Si inserisce in questo novero anche “Tutto per bene”, presentata al Teatro Quirino di Roma.
Il tema è quello della vita non vissuta (come nell’”Enrico IV”). Martino Lori (Pino Micol) apprende, ormai vecchio, di aver pagato col tradimento della moglie, molti anni prima amante del suo amico Manfroni (Sebastiano Tringali), scienziato e uomo politico, la sua carriera ministeriale. E’ la figlia a rivelargli tardivamente, molto dopo la morte della moglie, che il proprio padre è in realtà il Manfroni.

Lori apprende di aver recitato, ignaro, una parte abbietta, “di no essere stato nulla”. Ma anche dopo la rivelazione, non potrà che adattarsi a vivere, ora coscientemente, la maschera. E’ il dramma delle convenzioni sociali nella quali naufraga l’uomo dissociato di Pirandello, come Campa nel “Berretto a sonagli”, Baldovino nel “Piacere dell’onestà”, Gala nel “Giuco delle parti”.
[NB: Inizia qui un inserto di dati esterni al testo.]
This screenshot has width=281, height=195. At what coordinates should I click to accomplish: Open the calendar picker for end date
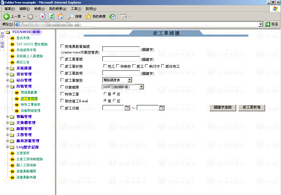(x=161, y=108)

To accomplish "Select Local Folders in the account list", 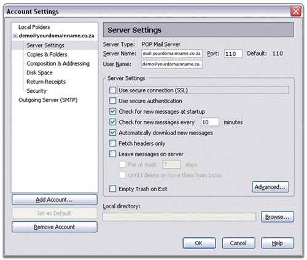I will [34, 27].
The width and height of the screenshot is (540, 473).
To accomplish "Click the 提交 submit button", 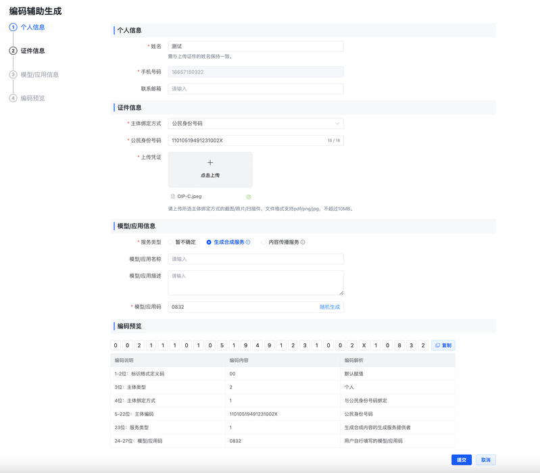I will (x=461, y=459).
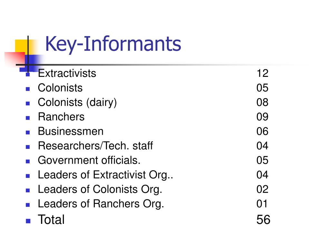This screenshot has height=247, width=330.
Task: Click the value 09 for Ranchers
Action: point(262,117)
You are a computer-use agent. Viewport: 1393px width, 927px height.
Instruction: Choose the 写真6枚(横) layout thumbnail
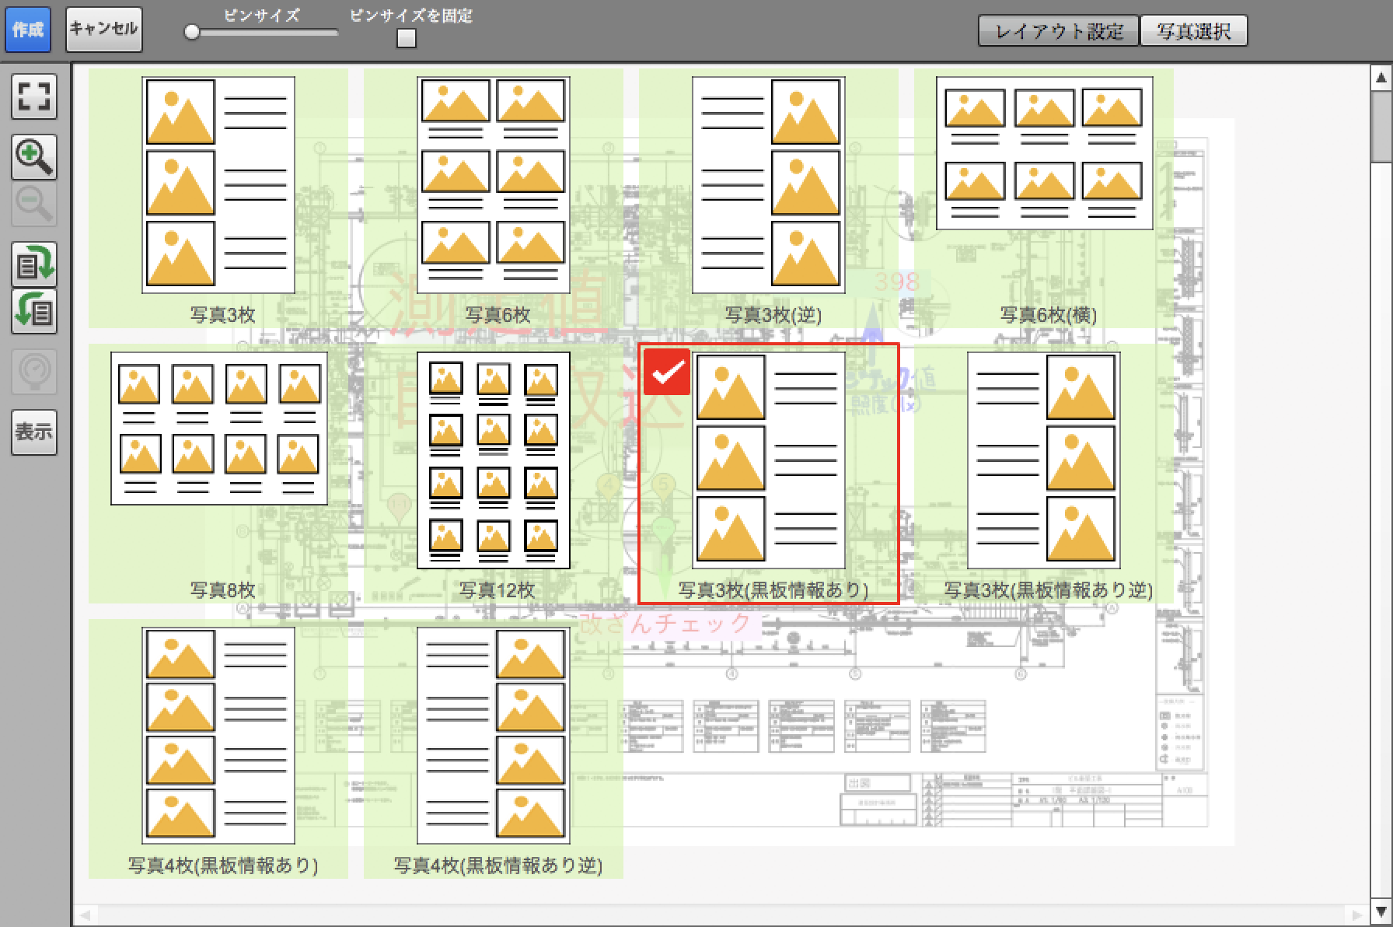tap(1044, 154)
Nella casistica ottocentesca dell’onore familiare si innesta in “Tutto per bene” anche un aggressivo sottofondo polemico per le convenienze dell’ambiente altoborghese.

Il 1920 è appunto l’anno in cui nel paese si sviluppa, figlio degli uomini della trincea, lo squadrismo fascista. Ma c’è anche, situazione senza dubbio freudiana tra sogno e realtà scenica, l’ombra di una moglie scomparsa, quasi simulacro teatrale di Antonietta, la moglie di Pirandello, che dalla clinica dov’è internata dal 1919 non uscirà più.